La belleza como abstracción. La importancia decisiva de la reflexión de Tomás de Aquino (la tesis doctoral de Umberto Eco se titula El pensamiento estético de Santo Tomás) estriba en su consideración del doble componente sensible e intelectual de la belleza, continuando con la teoría aristotélica de la imitación. El gusto estético procede de los sentidos de la vista o del oído, todavía sospechoso en la Edad Media. El gusto, olfato y tacto (como la risa) están aun cristianamente excluidos por su consideración hedonista, algo ajeno a la filosofía griega. Pero afirmar que algo nos gusta, añade Aquino, ya es un juicio estético que incorpora un argumento explícito o implícito. Por tanto, la experiencia estética no es algo meramente sensible sino intelectual. El pánico del cristianismo a los goces sensibles llevó a la estética al camino de la reflexión. La belleza concierne al juicio racional, no a la intuición sin nombre. Los juicios estéticos no son inefables sino que se formulan mediante conceptos. La sensación sólo es el momento inicial del proceso. La belleza sólo muestra su causa final en el conocimiento abstracto. Inversamente a su sentido etimológico (aisthesis), la estética tiene carácter racional. Lo que constituye la belleza del mundo no es la apariencia sensible sino la contemplación de las formas inherentes a la materia, creadas, según Aquino, por la razón divina para que el entendimiento las aprenda. El paradigma del arte contemplativo es la arquitectura, los bosques sagrados de las catedrales góticas cuyo significado didáctico o teológico va más allá de la visión inmediata. Las lágrimas del peregrino ante la fachada de Chartres son las pruebas vivas de la existencia de Dios. 

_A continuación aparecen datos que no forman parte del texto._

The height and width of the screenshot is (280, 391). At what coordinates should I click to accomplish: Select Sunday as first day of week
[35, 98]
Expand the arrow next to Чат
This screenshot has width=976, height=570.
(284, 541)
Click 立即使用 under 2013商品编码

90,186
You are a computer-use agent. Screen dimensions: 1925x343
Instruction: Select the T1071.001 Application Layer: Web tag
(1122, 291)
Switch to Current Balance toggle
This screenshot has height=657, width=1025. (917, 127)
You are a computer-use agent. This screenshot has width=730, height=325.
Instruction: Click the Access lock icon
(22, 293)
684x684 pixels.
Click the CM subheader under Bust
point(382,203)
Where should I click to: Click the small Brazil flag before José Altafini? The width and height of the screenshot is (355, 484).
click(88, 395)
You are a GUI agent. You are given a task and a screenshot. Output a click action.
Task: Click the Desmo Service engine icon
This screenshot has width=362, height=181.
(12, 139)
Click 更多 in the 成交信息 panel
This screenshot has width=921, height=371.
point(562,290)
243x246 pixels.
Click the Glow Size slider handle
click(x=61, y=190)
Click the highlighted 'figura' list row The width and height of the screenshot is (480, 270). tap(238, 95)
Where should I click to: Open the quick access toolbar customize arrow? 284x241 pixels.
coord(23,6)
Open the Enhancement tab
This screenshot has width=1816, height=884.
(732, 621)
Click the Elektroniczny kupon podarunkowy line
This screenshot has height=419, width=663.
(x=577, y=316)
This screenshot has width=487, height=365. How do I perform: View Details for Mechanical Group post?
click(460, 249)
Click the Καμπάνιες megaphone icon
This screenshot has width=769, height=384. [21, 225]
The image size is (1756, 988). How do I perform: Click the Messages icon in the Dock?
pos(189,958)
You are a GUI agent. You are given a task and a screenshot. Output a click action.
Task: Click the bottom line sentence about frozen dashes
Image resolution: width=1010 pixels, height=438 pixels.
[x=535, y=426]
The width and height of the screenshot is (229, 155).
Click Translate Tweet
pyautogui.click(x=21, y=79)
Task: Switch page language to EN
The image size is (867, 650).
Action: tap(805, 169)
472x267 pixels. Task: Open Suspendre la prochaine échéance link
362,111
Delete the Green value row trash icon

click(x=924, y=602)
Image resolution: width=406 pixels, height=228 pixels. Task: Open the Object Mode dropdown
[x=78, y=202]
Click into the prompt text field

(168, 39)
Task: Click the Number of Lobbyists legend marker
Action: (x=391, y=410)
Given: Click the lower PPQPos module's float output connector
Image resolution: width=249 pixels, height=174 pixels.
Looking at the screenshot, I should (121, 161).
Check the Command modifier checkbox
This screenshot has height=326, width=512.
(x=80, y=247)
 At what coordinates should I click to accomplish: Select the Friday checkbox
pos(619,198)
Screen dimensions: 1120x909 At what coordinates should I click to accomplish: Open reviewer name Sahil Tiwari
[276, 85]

La belleza como desvelamiento. Los estudiosos de la historia de la filosofía han subrayado que las reflexiones de Heidegger sobre la verdad del ser cambiaron de rumbo cuando a mediados de los años treinta pronunció una serie de conferencias sobre el origen de la obra de arte y la esencia de la poesía. A partir de ese momento, el interés por el desvelamiento de la verdad se dirige a lo que la obra manifiesta y de lo cual el artista es un mero (e inconsciente) depositario. Hasta ahora el arte se ocupaba, según Heidegger, de la belleza, no de la verdad. Pero la belleza es el modo original de la verdad. Los otros modos son, por este orden, la acción que funda un Estado, la proximidad de lo más ente del ente, el sacrificio esencial y el cuestionar del pensador que cuestiona lo digno de ser cuestionado. La verdad habla en la belleza. La creación artística consiste en la producción de aquel ente que muestra el sentido del ser y pone en juego la eterna agonía de las luces y las sombras. La obra de arte levanta el velo de lo que está patente, es desocultamiento ontológico, iluminación del enigma que sobrevuela el ser; pero no como modelo ideal de las cosas, ni como imitación del objeto, ni como concepto que abstrae la forma… sino como transferencia u otorgamiento. Este desvelamiento de la verdad del ser adviene, en primer lugar, en la poesía. La poesía es la esencia del arte. La poesía es un nombrar del ser constituyente de las cosas. En el poetizar, los dioses toman la palabra a través del artista, ese intermediario entre los dioses y los hombres, y el sentido se hace manifiesto. En los poemas de Hölderlin, los relatos que lloran el olvido de la tierra resuenan con fuerza; aunque nada se ha perdido de aquellos tesoros que forjaron los grandes demiurgos, tan sólo permanecen ocultos a la espera del poeta y de su voz. La poesía de Hölderlin es el acontecimiento fundamental del hombre; sólo en ella está contenida la respuesta, la revelación que une al poeta con los vivos para anunciar una forma más alta de vida. Dice Heidegger: La esencia del arte es el poema. La esencia del poema es, sin embargo, la fundación. Entendemos este fundar en tres sentidos: fundar en el sentido de donar; fundar en el sentido de fundamentar; fundar en el sentido de comenzar. (…) ¿Qué tiene que ser la verdad para que pueda acontecer e incluso tenga que acontecer como arte?